Pelo menos nove das 43 mulheres assassinadas no ano passado num quadro de violência doméstica já tinham apresentado queixa. E 29 ainda mantinham uma relação amorosa com o agressor (namorado, companheiro, marido ou amante), a par de oito que já a tinham terminado. A activista, e investigadora da Faculdade de Psicologia e Ciências da Educação da Universidade do Porto, diagnostica: "A mesma sociedade que lhes diz para virem cá para fora, não se organizou o suficiente para as proteger. Elas têm de vir cá para fora com muito cuidado."
Logo em Janeiro do ano passado, Luísa Travanca foi morta pelo ex-companheiro à frente dos filhos dela - dois rapazes de 13 anos e um de 16. Contou um familiar: "A Luísa terminou a relação há dois ou três meses e desde então ele não a largava. Bateu-lhe uma vez e ela fez queixa à polícia, mas de nada serviu. Tentou abalroar o carro dela e não houve consequências."
Maria Isabel Martins, da Póvoa de Varzim, nem chegou a realizar o intento. O marido dizia-lhe: "Quando pedires o divórcio, encomendo o teu caixão." E, em Setembro do ano passado, o filho mais novo encontrou a mãe morta no quarto e o pai morto na sala - com o revólver ainda na mão.
Fenómeno afecta jovensÀs vezes, quem está ao lado, sofre as consequências por tabela. Já em Abril, em Albergaria-a-Velha, Elisabete, de 40 anos, e o filho, de dois, foram mortos pelo homem de quem ela já se separara. Ele assinara o divórcio, mas nunca o aceitara de facto. Matou a família e matou-se.

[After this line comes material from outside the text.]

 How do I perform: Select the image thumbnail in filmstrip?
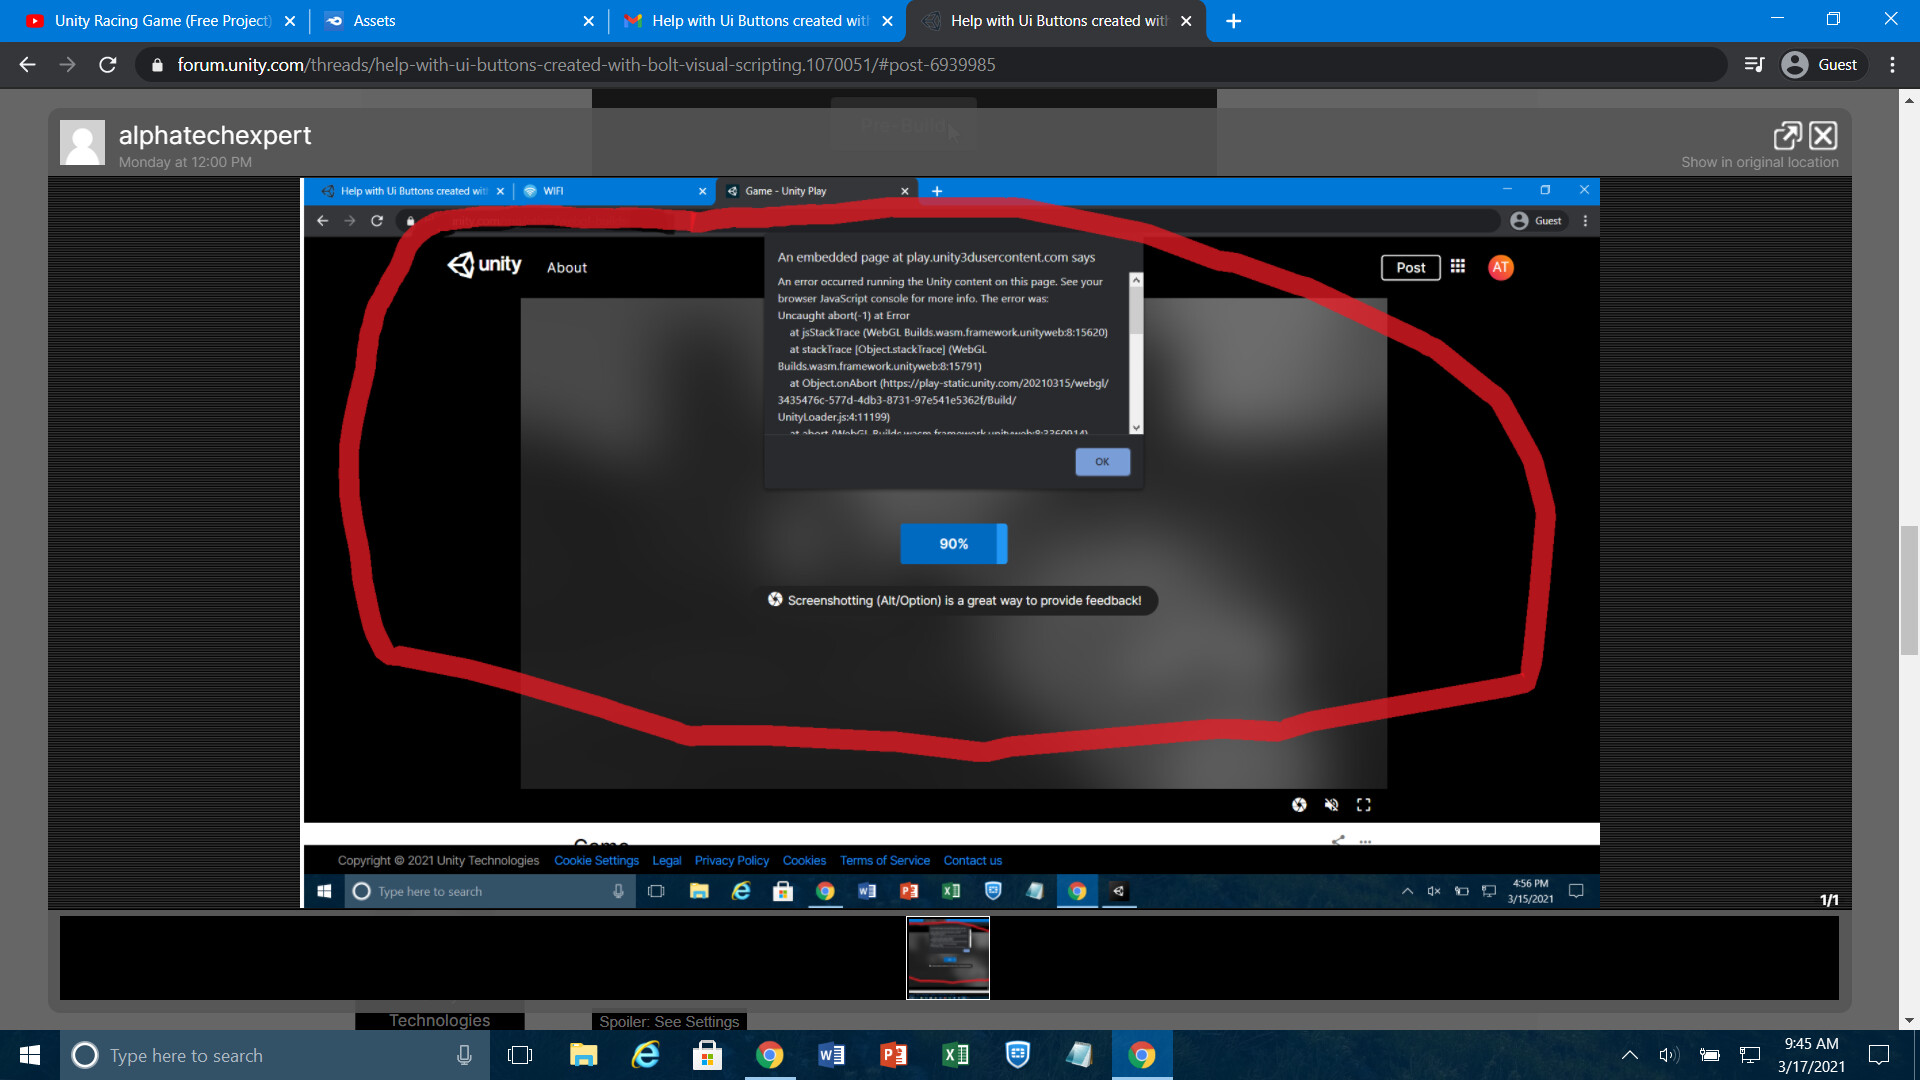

"Isto é um fenómeno português, europeu, mundial", torna Elza Pais. "Somos herdeiros de uma cultura civilizacional de desrespeito de um género pelo outro, com mulheres educadas para a submissão e homens educados para o domínio. Toda esta cultura de domínio de uma pessoa sobre a outra começa a mudar, mas isso não acontece de um dia para o outro."

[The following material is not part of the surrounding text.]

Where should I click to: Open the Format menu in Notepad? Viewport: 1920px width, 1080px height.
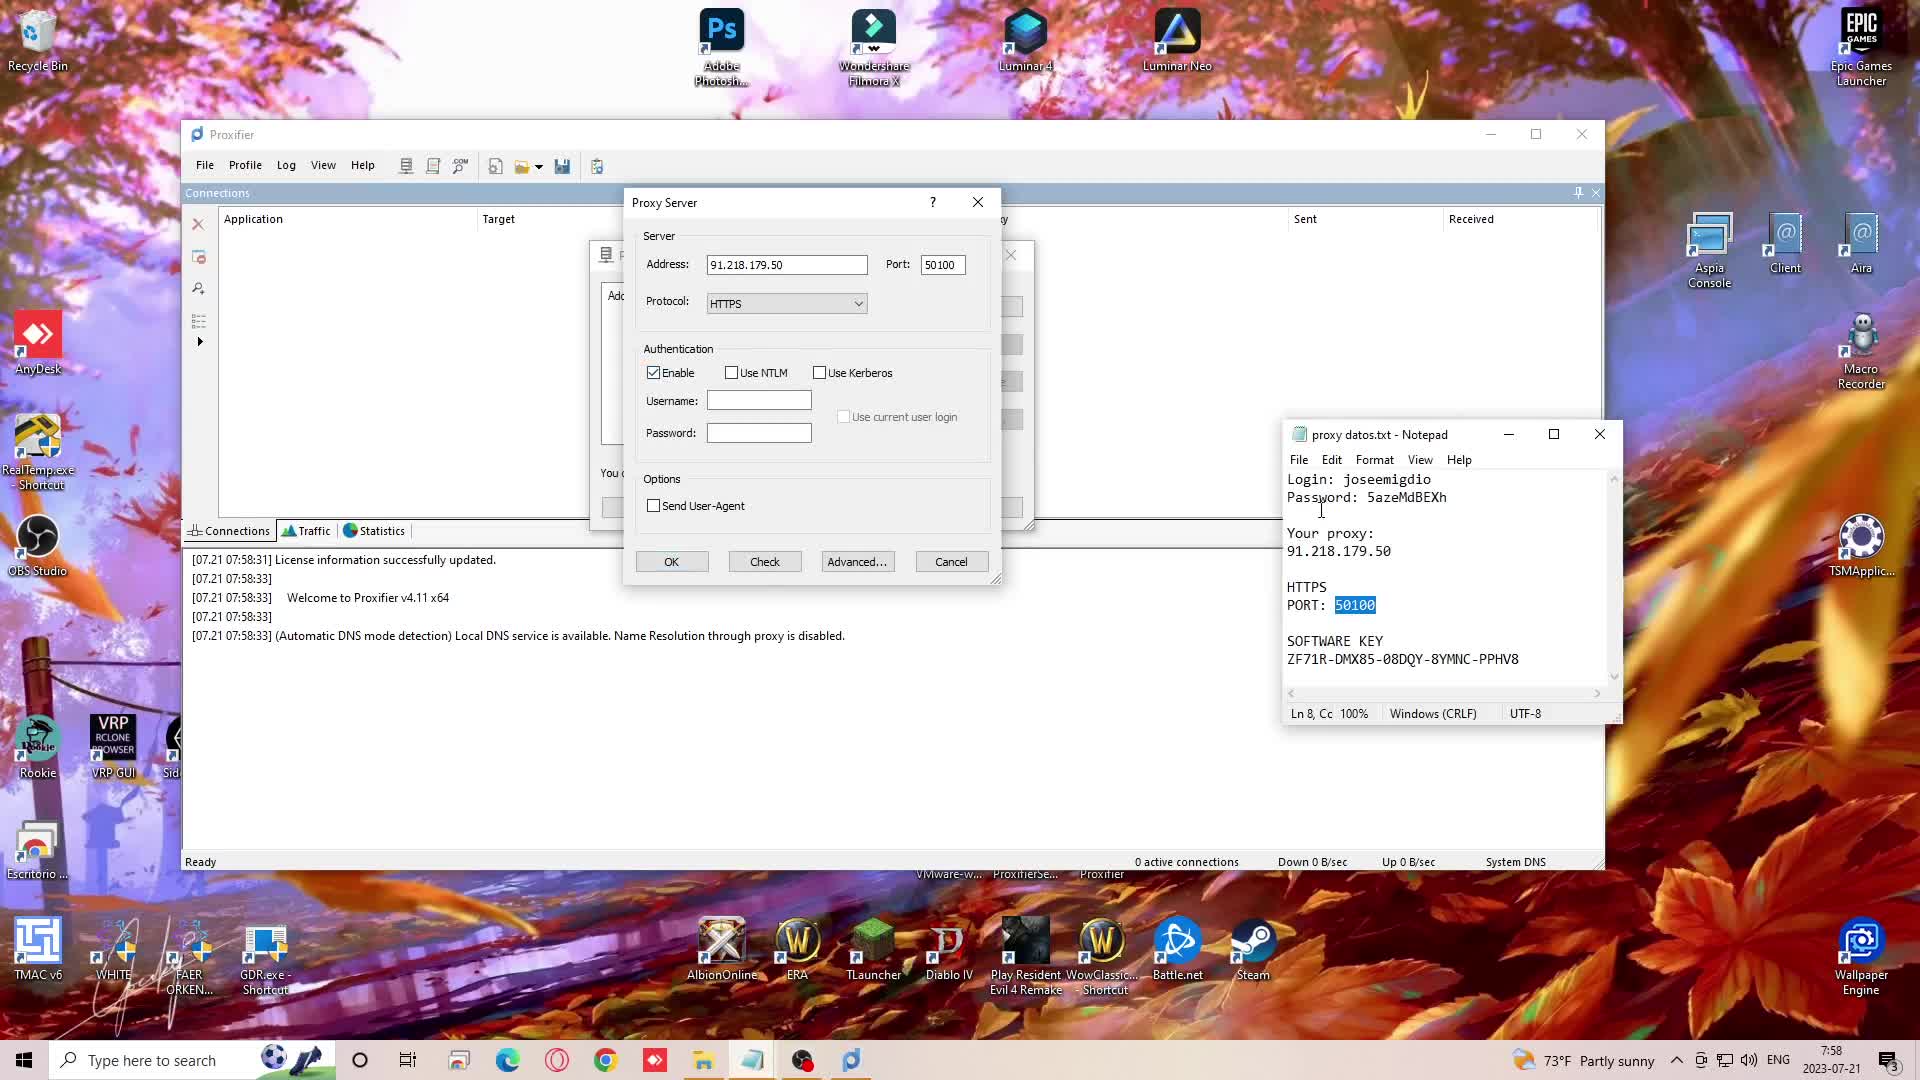(1374, 460)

A visibilidade da violência doméstica tem crescido, de forma progressiva, ao longo da última década. Pouco a pouco, o país parece ultrapassar a concepção de que este é um problema da esfera da intimidade para ver nele aquilo que já está plasmado na lei desde 2000: um crime público. "Na fase de desenvolvimento em que estamos, as vítimas querem libertar-se e, se a protecção não for reforçada, o homicídio pode acontecer", advoga a secretária de Estado, apontando o reforço de respostas criadas para amparar as vítimas e conter os agressores (ver página ao lado).
Os estudos que têm sido feitos pela Universidade do Minho indicam que as novas gerações continuam a agredir-se. A taxa de vitimação no namoro é mesmo equivalente à da violência no casamento: 25 por cento. Prevalece a violência emocional (insultos, humilhações, ameaças, tentativas de controlo) sobre a pequena violência física (bofetadas, empurrões). Para sensibilizar os mais jovens, o país tem no ar uma campanha contra a violência no namoro e investiu em projectos de sensibilização nas escolas. Para já, o fenómeno mata: quatro mulheres mortas no ano passado tinham 23 anos ou menos.